It is pointed out that,
``in hindsight, even P & G managers privately admit that bringing in the
latest compact technology was a big blunder. In the eighties, P & G had
taken a huge beating in one of its most profitable markets, Japan, at the hands
of local company Kao. Knowing the Japanese consumer’s fondness for small
things, Kao weaved magic with its newfound compact technology. For a company
that prided itself on technology, the drubbing in Japan was particularly
painful. It was, therefore, decided that compacts would now be the lead brand
for the entire Asia-Pacific region. When P & G launched Ariel in India, it
hoped that the Indian consumer would devise the appropriate benchmarks to
evaluate Ariel.

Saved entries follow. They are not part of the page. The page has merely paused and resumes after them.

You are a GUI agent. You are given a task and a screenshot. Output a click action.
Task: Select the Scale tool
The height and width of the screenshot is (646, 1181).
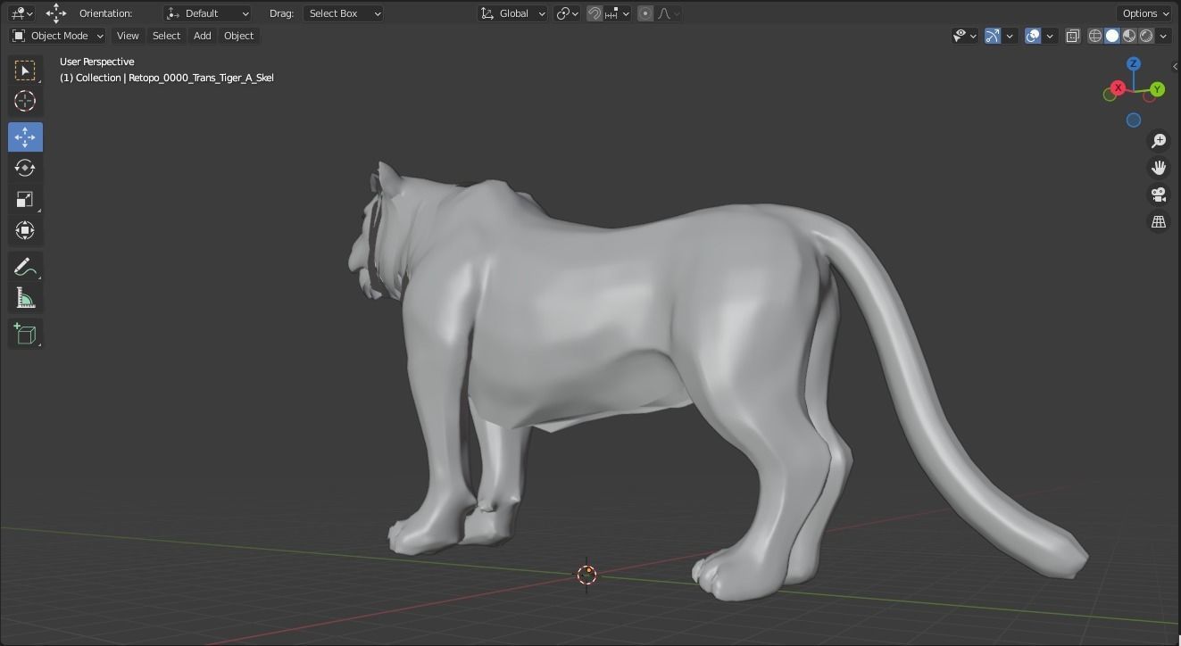point(25,199)
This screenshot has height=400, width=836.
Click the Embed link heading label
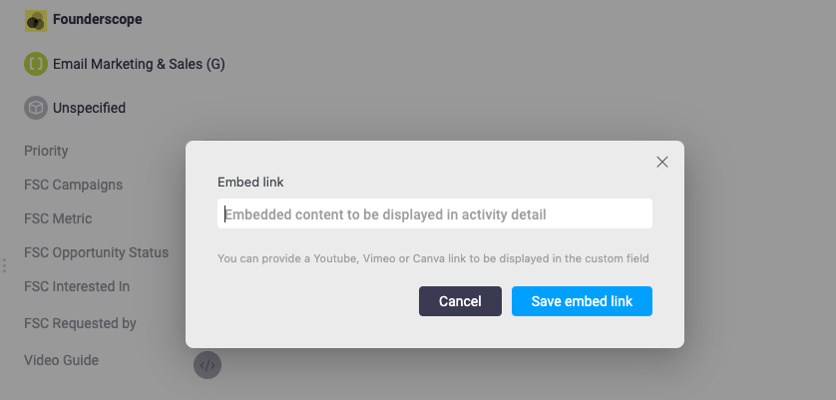[250, 183]
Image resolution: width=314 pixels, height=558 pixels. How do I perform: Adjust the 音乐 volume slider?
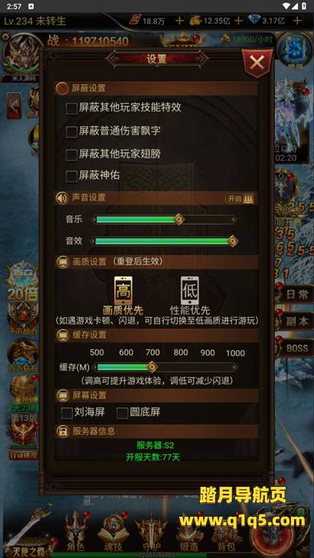tap(164, 219)
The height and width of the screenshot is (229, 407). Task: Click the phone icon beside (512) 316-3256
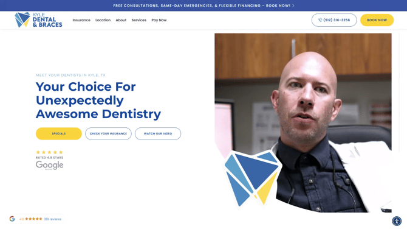pyautogui.click(x=320, y=19)
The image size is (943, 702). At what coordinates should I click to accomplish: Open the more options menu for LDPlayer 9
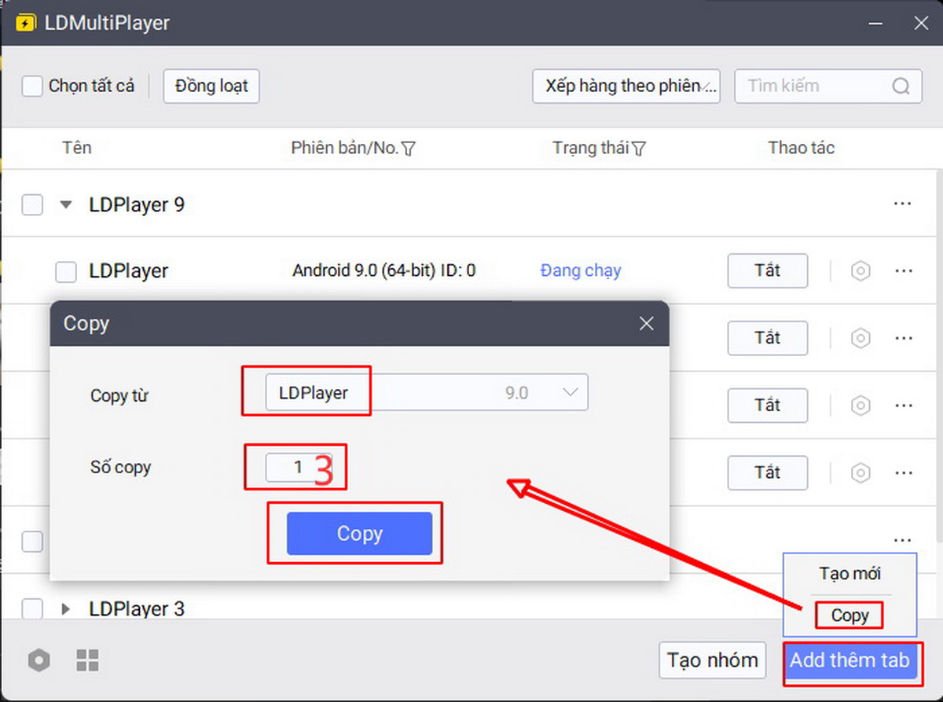[902, 204]
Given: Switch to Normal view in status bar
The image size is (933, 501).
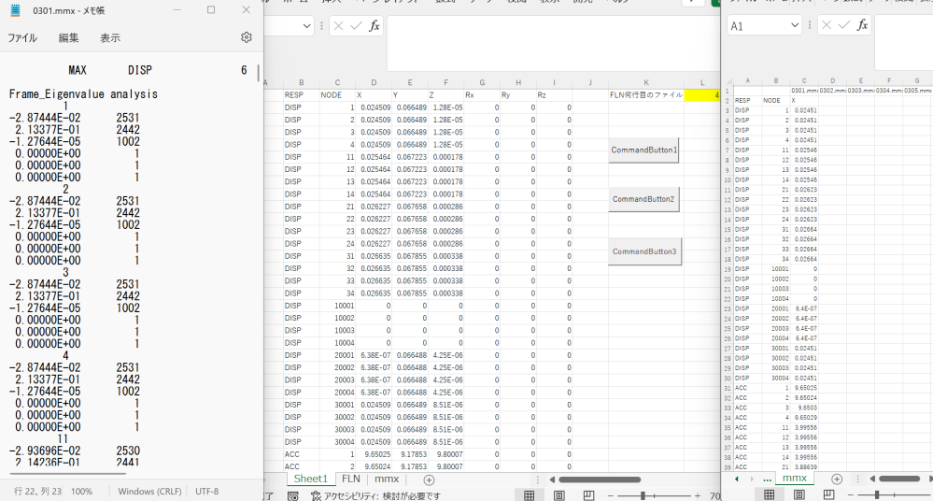Looking at the screenshot, I should tap(529, 494).
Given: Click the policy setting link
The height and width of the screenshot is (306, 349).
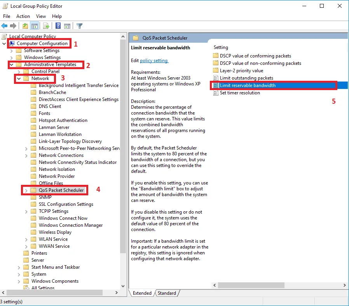Looking at the screenshot, I should click(x=154, y=61).
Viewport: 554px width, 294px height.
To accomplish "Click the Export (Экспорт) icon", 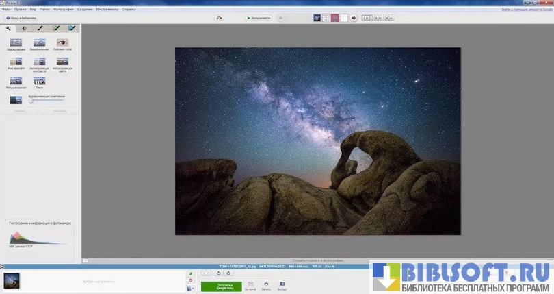I will coord(282,284).
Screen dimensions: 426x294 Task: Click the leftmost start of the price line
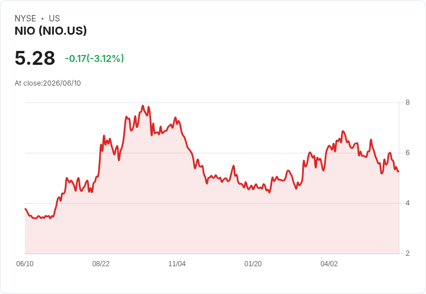[x=25, y=209]
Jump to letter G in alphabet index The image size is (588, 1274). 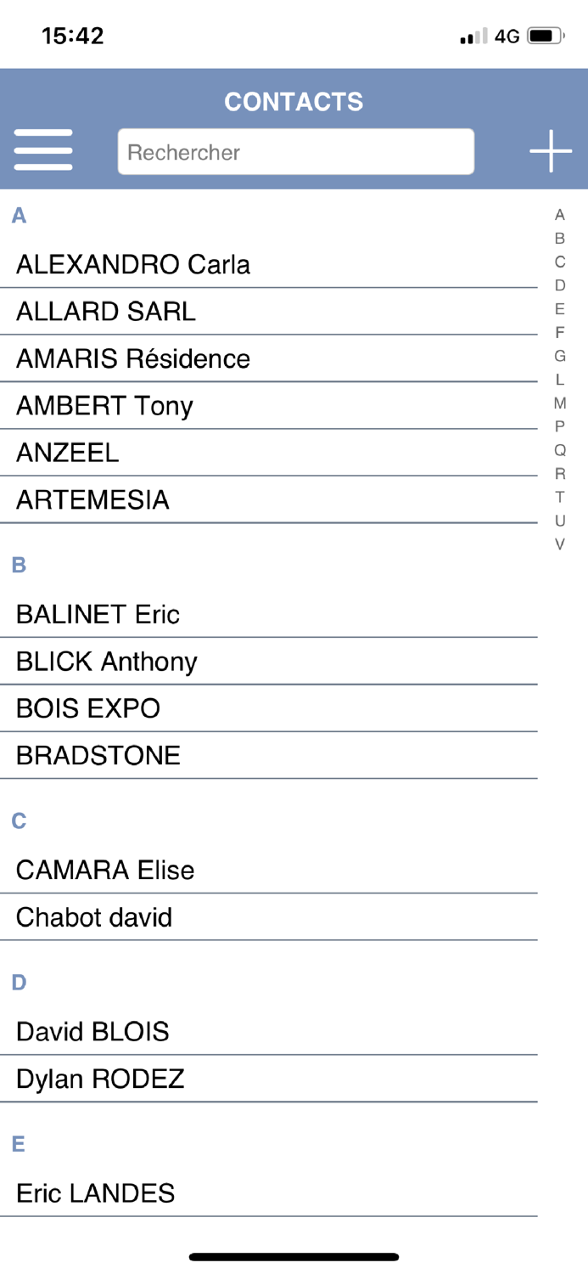coord(560,356)
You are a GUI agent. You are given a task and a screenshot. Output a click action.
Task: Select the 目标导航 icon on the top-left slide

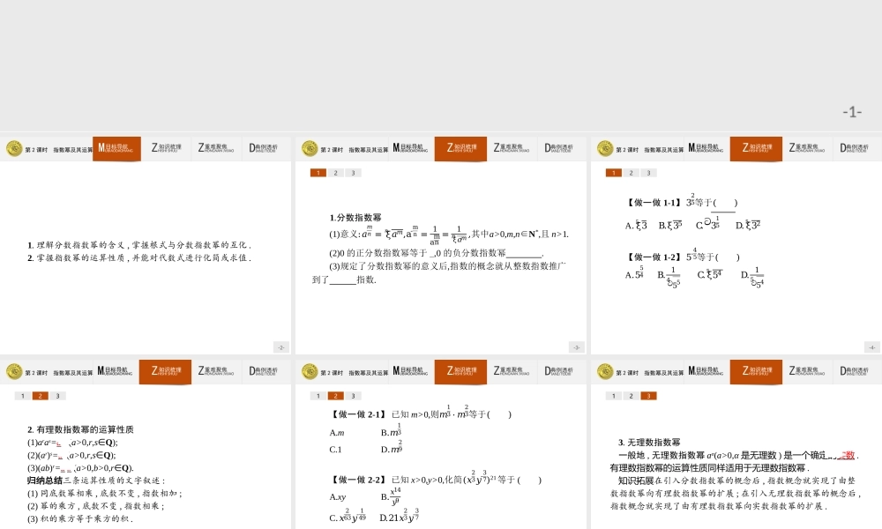click(x=116, y=148)
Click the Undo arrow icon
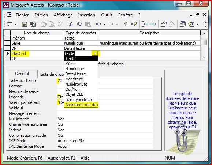Screen dimensions: 212x165 pos(98,24)

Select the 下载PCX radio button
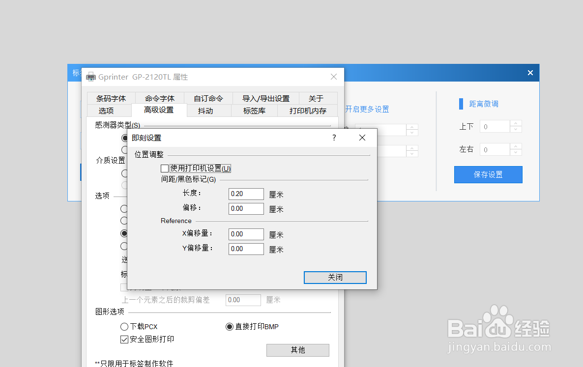[124, 326]
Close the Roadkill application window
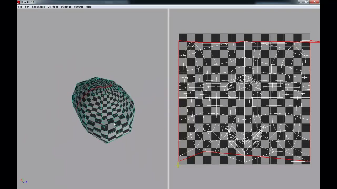Image resolution: width=337 pixels, height=189 pixels. pyautogui.click(x=314, y=2)
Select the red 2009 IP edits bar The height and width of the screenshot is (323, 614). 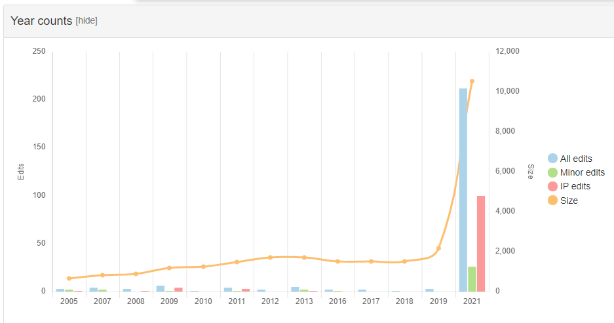(178, 289)
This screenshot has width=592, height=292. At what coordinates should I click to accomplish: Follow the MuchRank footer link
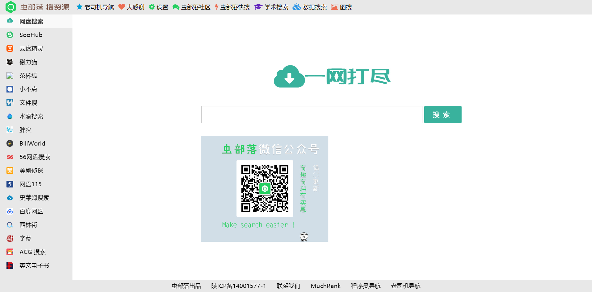click(326, 286)
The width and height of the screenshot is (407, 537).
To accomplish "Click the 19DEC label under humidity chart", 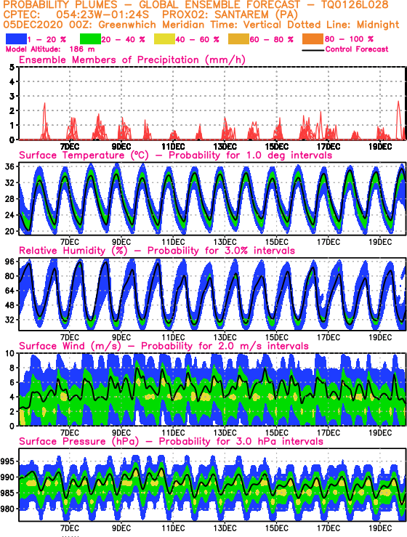I will coord(380,337).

As compacts promised economy of sue, P & G hoped that
consumers would buy into the low-cost-per-wash story. But selling that story
through advertising was particularly difficult, especially sine Indian
consumers believed that the washing wasn’t over unless the bar had been used
for scrubbing. Even though Ariel was targeted at consumer with high disposable
income, who represented half the urban population, consumers simply baulked at
the outlay.
Thereafter, one thing
led to another. Ariel’s strategy of introducing variants was a smart move to
flank Lever at every price point by cleverly using the brand’s halo effect. And
by supporting the brand in mass media and retaining the share of voice. By
1996, it had become clear that Ariel’s equity as a high-performance detergent
had begun to take a beating. Its equity as a top-of-the-line detergent was
getting eroded….Nowhere in P & G’s history had a concept like Super Soaker been
used to gain volumes…. It was decided that Super Soaker would no longer be
supported, nor would Ariel bar be supported in media.
QUESTIONS
1. Discuss the reasons
for the initial failure of P & G in Japan.
2. Where did P & G
go wrong (if it did) in the evaluation of the Indian market and its strategy?
3. Discuss the reasons
for the difference in the performance of P & G in India and China.